**Pixel coordinate grounding data**:
• • • •

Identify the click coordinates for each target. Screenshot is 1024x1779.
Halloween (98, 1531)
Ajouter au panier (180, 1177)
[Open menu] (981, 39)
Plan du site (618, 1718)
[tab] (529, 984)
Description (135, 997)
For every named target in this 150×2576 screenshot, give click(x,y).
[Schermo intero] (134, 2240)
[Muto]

• • • •

**Task goal**:
For this exercise, return every line from the data that holds the string "target".

**Output of the exercise**:
Identify the click coordinates for each target. Screenshot is 1024x1779.
For every named target in this 150×2576 screenshot, give click(x,y).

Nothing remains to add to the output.